11. Hukuk Dairesi 2015/13536 E. , 2017/1478 K.
"İçtihat Metni"MAHKEMESİ :TİCARET MAHKEMESİ
Taraflar arasında görülen davada ... .... Asliye Ticaret Mahkemesi’nce bozmaya uyularak verilen 27/04/2015 tarih ve 2015/323-2015/427 sayılı kararın Yargıtayca incelenmesi davacı vekili 2015/323 esas ve 2015/427 sayılı kararı tarafından istenmiş ve temyiz dilekçesinin süresi içinde verildiği anlaşılmış olmakla, dava dosyası için Tetkik Hakimi ... tarafından düzenlenen rapor dinlendikten ve yine dosya içerisindeki dilekçe, layihalar, duruşma tutanakları ve tüm belgeler okunup, incelendikten sonra işin gereği görüşülüp, düşünüldü:
Davacı vekili, müvekkilinin, davalı şirketlerin ortağı ..."den olan alacağının tahsili için icra takibi yaptığını, borçlunun itirazı üzerine açılan dava sonucunda 59.885,00 TL üzerinden takibin devamına karar verildiğini, takibin kesinleşmesi ile borçlunun davalı şirketlerdeki ortaklık payı üzerine haciz konulduğunu, davalı şirketlere ve diğer ortaklarına fesih ihbarında bulunulmasına rağmen borcun ödenmediğini ileri sürerek, TTK’nın 522 maddesi uyarınca davalı şirketlerin fesih ve tasfiyesine karar verilmesini talep ve dava etmiştir.
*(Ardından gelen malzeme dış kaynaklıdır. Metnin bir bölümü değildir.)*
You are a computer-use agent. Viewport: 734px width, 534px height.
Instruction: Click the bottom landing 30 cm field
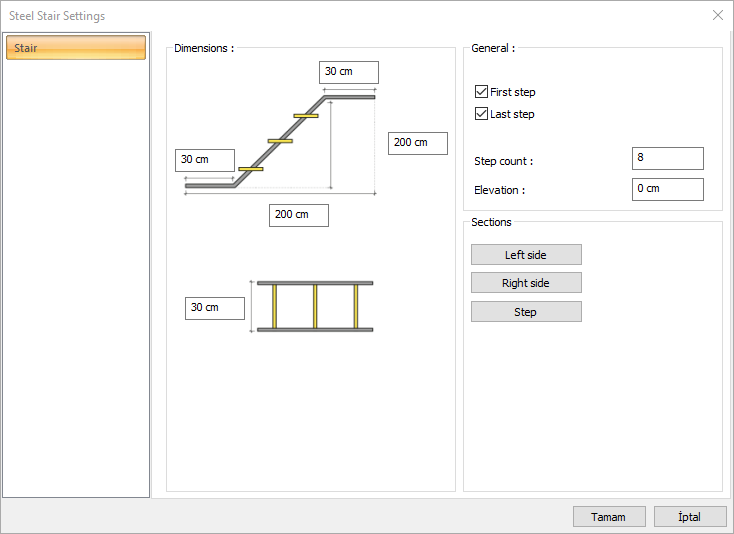tap(205, 160)
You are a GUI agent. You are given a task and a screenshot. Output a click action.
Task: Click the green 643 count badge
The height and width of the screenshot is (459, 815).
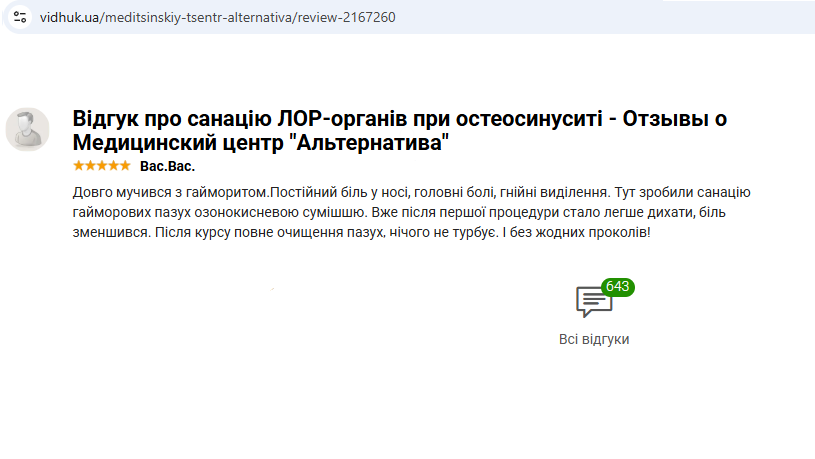pos(618,287)
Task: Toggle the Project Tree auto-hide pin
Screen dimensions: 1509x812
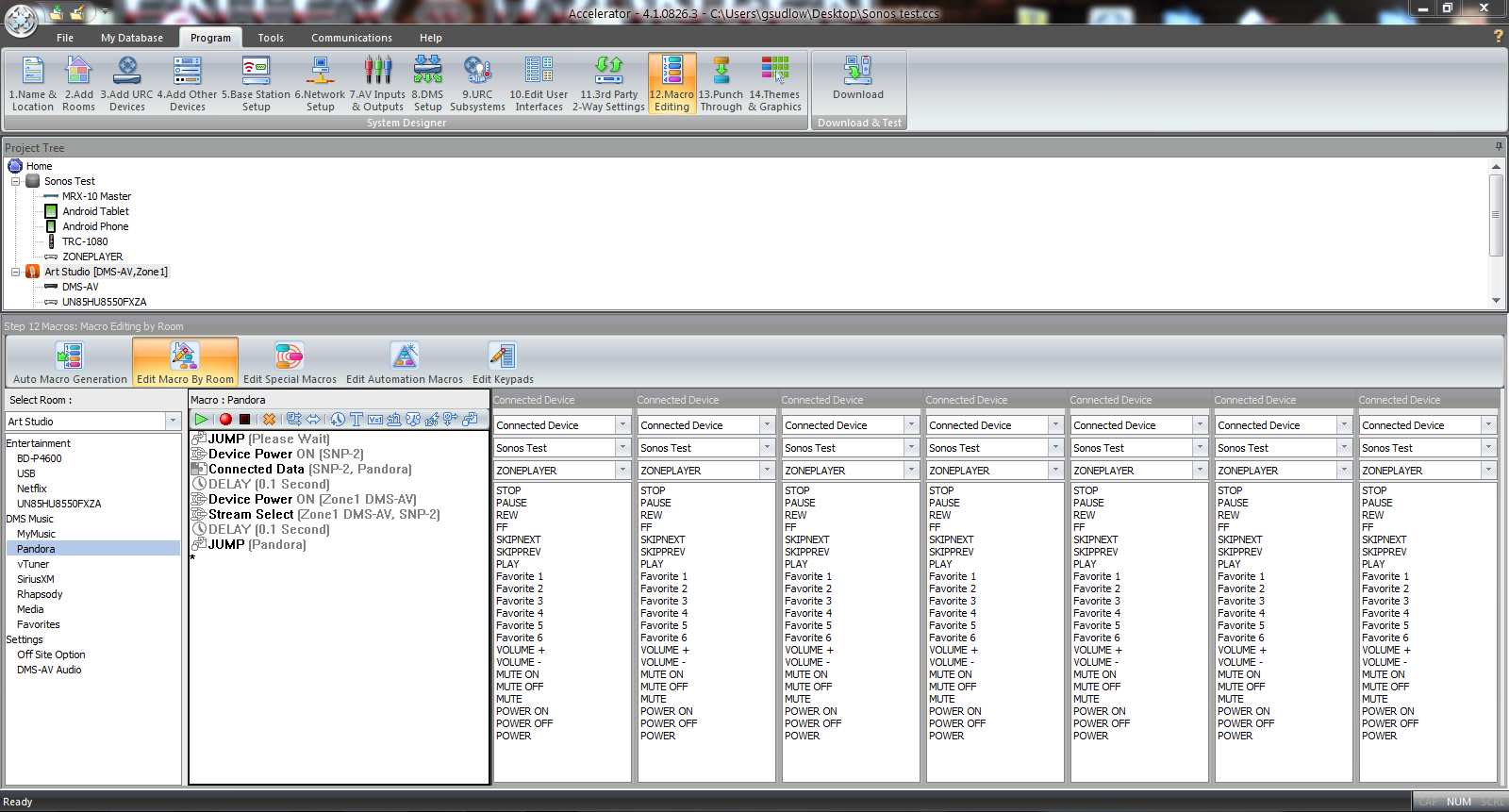Action: pos(1498,146)
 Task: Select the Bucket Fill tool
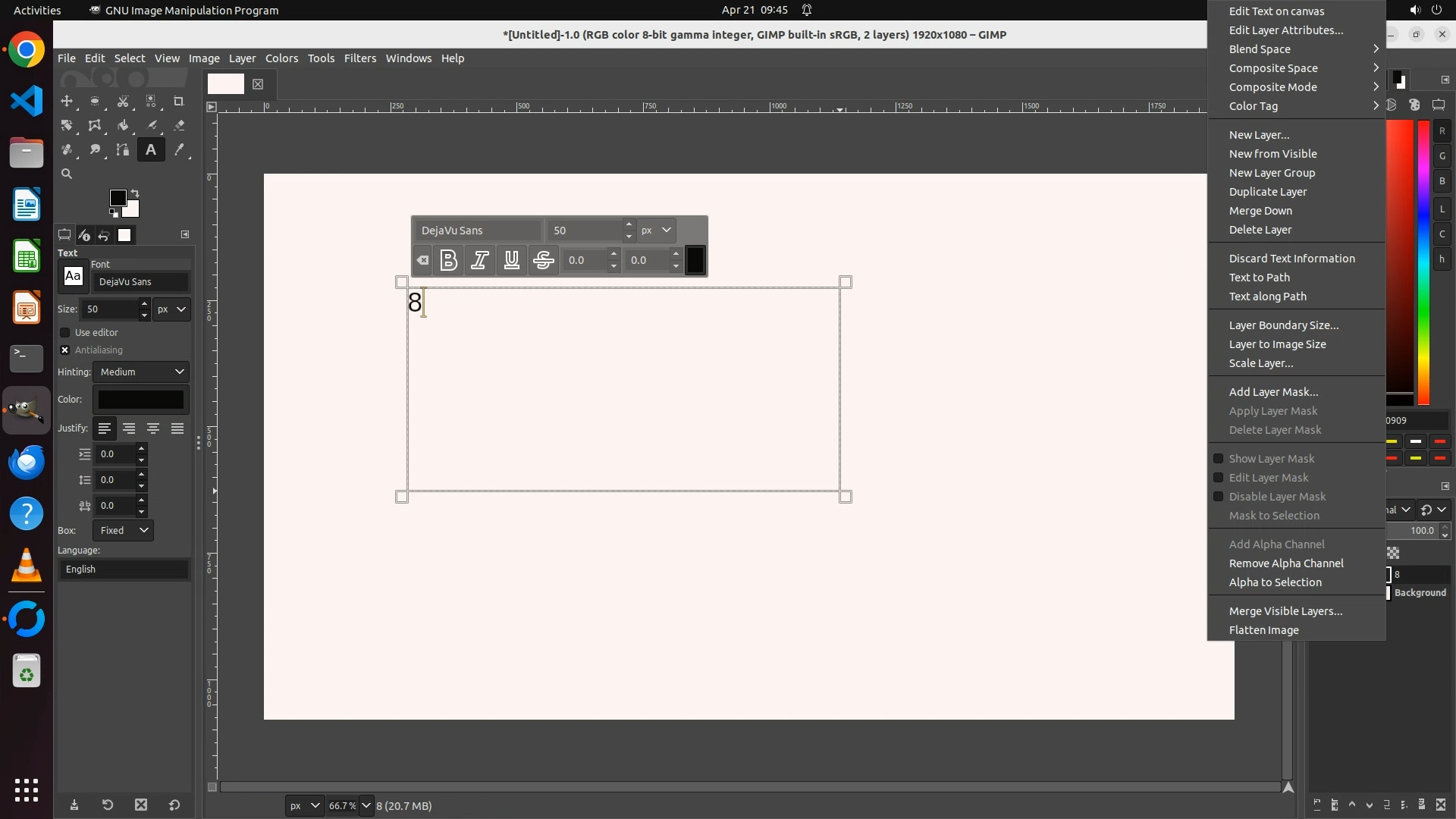[123, 125]
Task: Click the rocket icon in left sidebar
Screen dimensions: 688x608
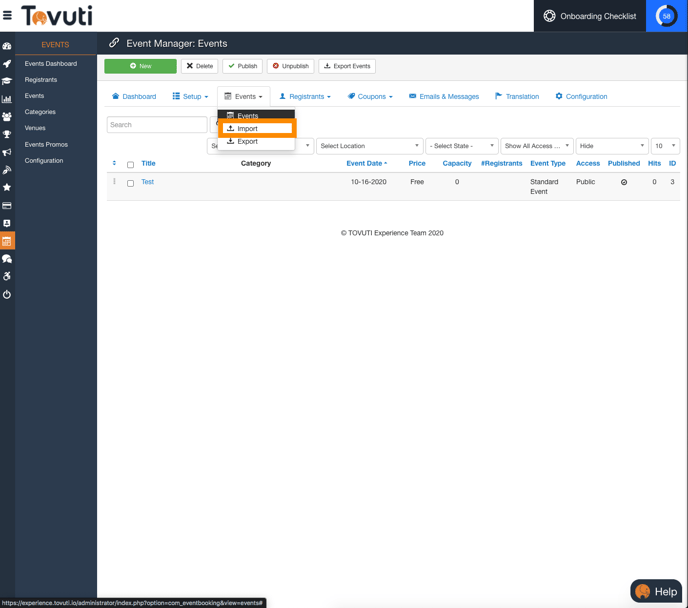Action: [x=7, y=64]
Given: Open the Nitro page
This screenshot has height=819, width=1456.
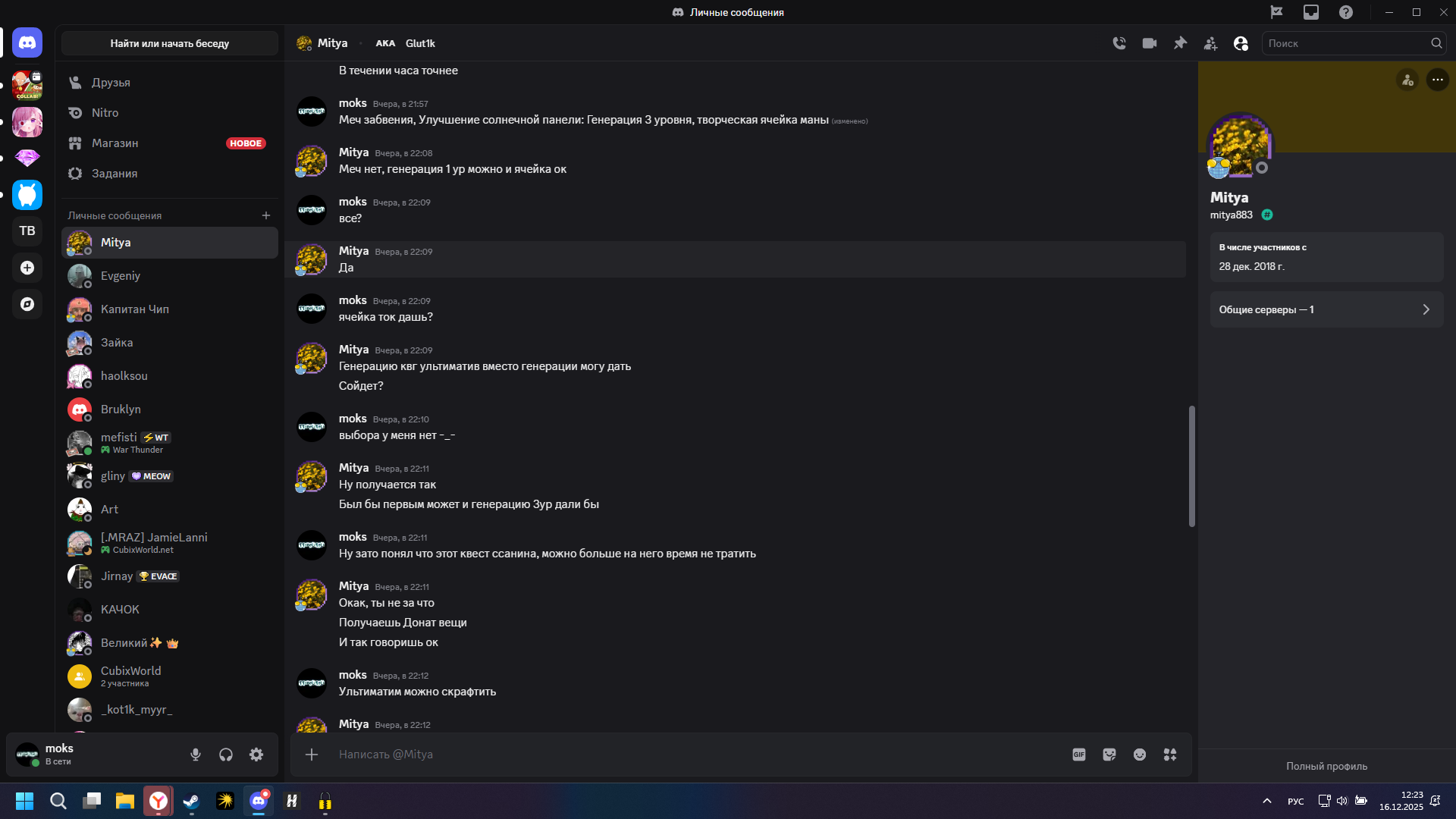Looking at the screenshot, I should (105, 112).
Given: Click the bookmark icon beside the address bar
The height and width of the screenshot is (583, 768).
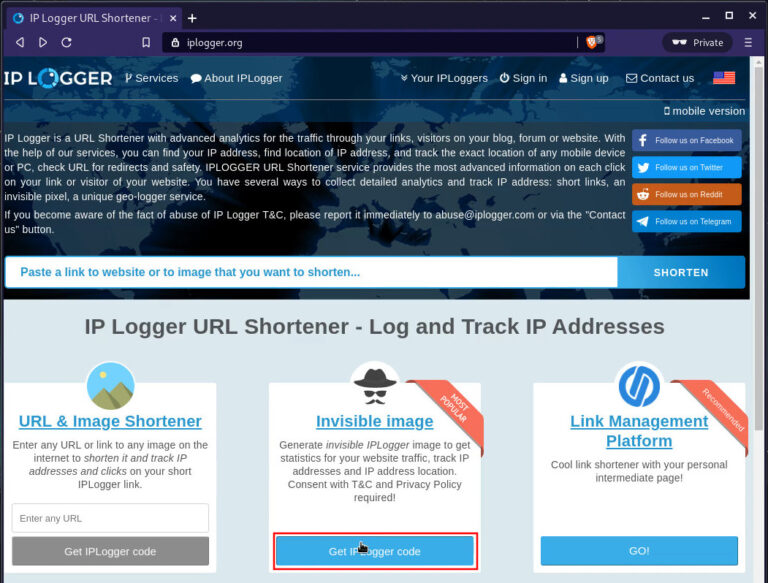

Davalı şirketler vekili, davacının alacağının gerçek olmadığını, davacı ile borçlu ortağın işbirliği içerisinde olduklarını savunmuştur.
Birleşen dosyada davalı şirket vekili, asıl davada davalı şirketlerin fesih ve tasfiyesini istemiştir.
Birleşen dosyada davalı ... vekili, davanın reddini talep etmiştir.
Mahkemece bozma ilamına uyularak yapılan yargılamada; asıl ve birleşen davada davaların, mülga 6762 sayılı TTK"nın 522. maddesi gereğince, limited şirket ortağının şahsi borcu nedeni ile davalı şirketlerin fesih ve tasfiyesine ilişkin olduğu, ortaklardan birinin payını haczettirmiş olan alacaklının şirketin fesih ve tasfiyesini isteyebilme imkanını tanıyan 6762 sayılı TTK"nın 522. maddesi yargılama sırasında yürürlükten kaldırıldığı, maddenin yerine kaleme alınan ve "ortakların kişisel alacaklıları" başlıklı 6102 sayılı TTK"nın m. 133/2" Sermaye şirketlerinde alacaklılar, alacaklarını, o ortağa düşen kâr veya tasfiye payından almak yanında, borçlularına ait olan, senede bağlanmış veya bağlanmamış payların 09/06/1932 tarihli ve 2004 sayılı İcra ve İflas Kanunu"nun taşınırlara ilişkin hükümleri uyarınca haczedilmesini ve paraya çevrilmesini isteyebilirler. Haciz, istek üzerine, pay defterine işlenir" hükmünü haiz olup, adı geçen yasada limited şirket ortağının şahsi borçları nedeniyle alacaklının şirketin fesih ve tasfiyesini isteme hakkının düzenlenmediği gerekçesiyle asıl ve birleşen davanın ayrı ayrı reddine karar verilmiştir.
Kararı davacı vekili temyiz etmiştir.
Dosyadaki yazılara, mahkemece uyulan bozma kararı gereğince hüküm verilmiş olmasına göre, davacı vekilinin temyiz itirazlarının reddine ve hükmün onanmasına karar verilmiştir.
SONUÇ: Yukarıda açıklanan nedenlerden dolayı, davacı vekili 2015/323 esas ve 2015/427 esas sayılı kararı vekilinin bütün temyiz itirazlarının reddiyle usul ve kanuna uygun bulunan hükmün ONANMASINA, aşağıda yazılı bakiye 3,70 TL temyiz ilam harcının temyiz edenden alınmasına, 13.03.2017 tarihinde oybirliğiyle karar verildi.